• _提供テキスト_:
§
相互リンクをしているMoon Holicのひなたさんから、

「今度、東京に出張するので、ご一緒に夕食でもどうですか?」

そのような内容が書かれたメールが送られてきた。

彼女は21歳の女子大生で、現在はお花屋さんで働いている。

僕とはメールのやり取りをする仲ではあるが、面識はない。

今後もメールでのやり取りのみが続くと思われていた中、

彼女からの突然の提案に僕は困惑した。

 

「1日に2万ヒットあるサイトはネゲットし放題らしい」

以前参加したオフ会でそんな会話があったのが思い出された。

僕のサイトはちょうど1日2万ヒットを記録していた。

 

 

初めて彼女からメールが来たのは、

先月、日記の更新を休止するように決めた直後だった。

「日記のファンなので再開嬉しかったです」

メールには純粋無垢な応援のメッセージが綴られており、

日記をやめようと思っていた僕はものすごい罪悪感に襲われた。

結果、休止を撤回して日記を続けることにした。

 

次の日、ひなたさんから再びメールがあった。

メールには日記を継続することへの感謝の言葉が綴られていた。

僕も自分の日記を他人に読んでもらえることが純粋に嬉しかった。

「今後ともよろしくお願いします」と返信しようと思ったが、

最後に気になる一文が書かれてあるのを発見した。

 

「お礼にメイド服でも着た私の写真でも添付しましょうか?」

 

思いもよらぬ展開に僕は戸惑った。

メイド服に興味はあった。好きか嫌いかでいうと大好きだった。

だが、露骨に反応して低俗な男と思われるのも嫌だったので、

 

「メイド服を着た写真に関してですが、もし僕の好みのタイプ女性だった場合、

格好よく見せようと日記に「星を見て泣いた」とか、気持ち悪い内容を書く

可能性がありますので、とりあえずは送らなくて大丈夫です」

 

などと適度に距離を置いた返信をしておいた。
§
• _提供資料_:
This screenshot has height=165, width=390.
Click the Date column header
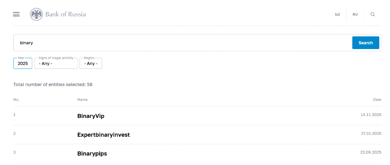point(377,100)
§
• _依頼内容_: ひなたさんとのメールを綴った日記について、最後の文の後から続きを書け。 資料は、ひなたさんとのメールを綴った日記とは関係がない。

• _回答_:
しかし、返信した後で、ものすごい後悔に襲われた。

誰も傷つかないのなら送ってもらった方が良かったのではないか。

もっと自分に正直になりたいとその夜は涙で枕を濡らした。

 

次の日、ひなたさんからメールがあった。

「気持ち悪い文章が見てみたいので撮りました」

そう書かれた本文とともに添付ファイルが送られていた。

拡張子は画像ファイルであることを表すJPG。

それを見て、僕はウィルスに違いないと思った。

なかなか手が込んでいるが、そんな見え見えの罠に引っかかるような僕ではない。

 

だが次の瞬間、僕は画像ファイルをクリックしていた。

どんな死体画像が出てくるのか不安になりながら画像が出るのを待った。

しかし予想に反して、出てきたのは普通の女性の画像だった。僕は反応に困った。

お化け屋敷に入ったのに「イッツ・ア・スモールワールド」が流れてきたような心境である。

しかし、女性から写真を受け取って返事をしないのは失礼なので、

彼女が所望していた気持ち悪い返事を書くことにした。

 

「心が君というウィルスに感染したとか気持ち悪い文章を

書こうと思いましたが、血を吐きそうになったのでやめました」

 

女性から写真付きのメールを受け取ったのは初めてだったが、

動揺を悟られないように余裕を持った返信をしようと思った結果、

褒めているのか貶しているのか、よくわからない文章になった。

 

次の日、彼女のサイトの日記を読むと、

僕からメールが来たことに関して書かれてあった。

他人の日記に登場できるのは嬉しいのだが、そこには、

「心が君というウィルスに感染したという返信があった」

とだけ書かれており、後半部が意図的に消去されていた。

これでは僕が普通に気持ち悪い人である。

こうして歴史は捏造されていくのだと実感した。

 

その後も何度かメールのやり取りが続いた。

メールの内容は他愛もない世間話が中心だった。

ある日、いつもと違った内容のメールが届いた。

 

「すごい言いづらいんですけど…今日1日考えて思い切って言います」

 

メールの冒頭にそのような言葉が綴られていた。

その言葉だけで僕は彼女が言わんとすることを理解した。

気持ち悪いのでもうメールは送るなということだろう。

ファミ通への投稿について熱く語ったのが失敗だったと思われる。

ショックだったが、無言で返事が来なくなるよりはマシだった。

僕は別れの言葉を読もうと、メールの本文を下にスクロールさせた。

そこには見慣れない11桁の数字が記載されていた。

 

「これ私の番号です。もし暇だったり、興味あったり云々だったらよかったらかけてみてください」

 

それは彼女の携帯電話の番号だった。

写真に続いてあまりに現実味のない展開の連続に、

「詐欺」という言葉が真っ先に頭に浮かんだ。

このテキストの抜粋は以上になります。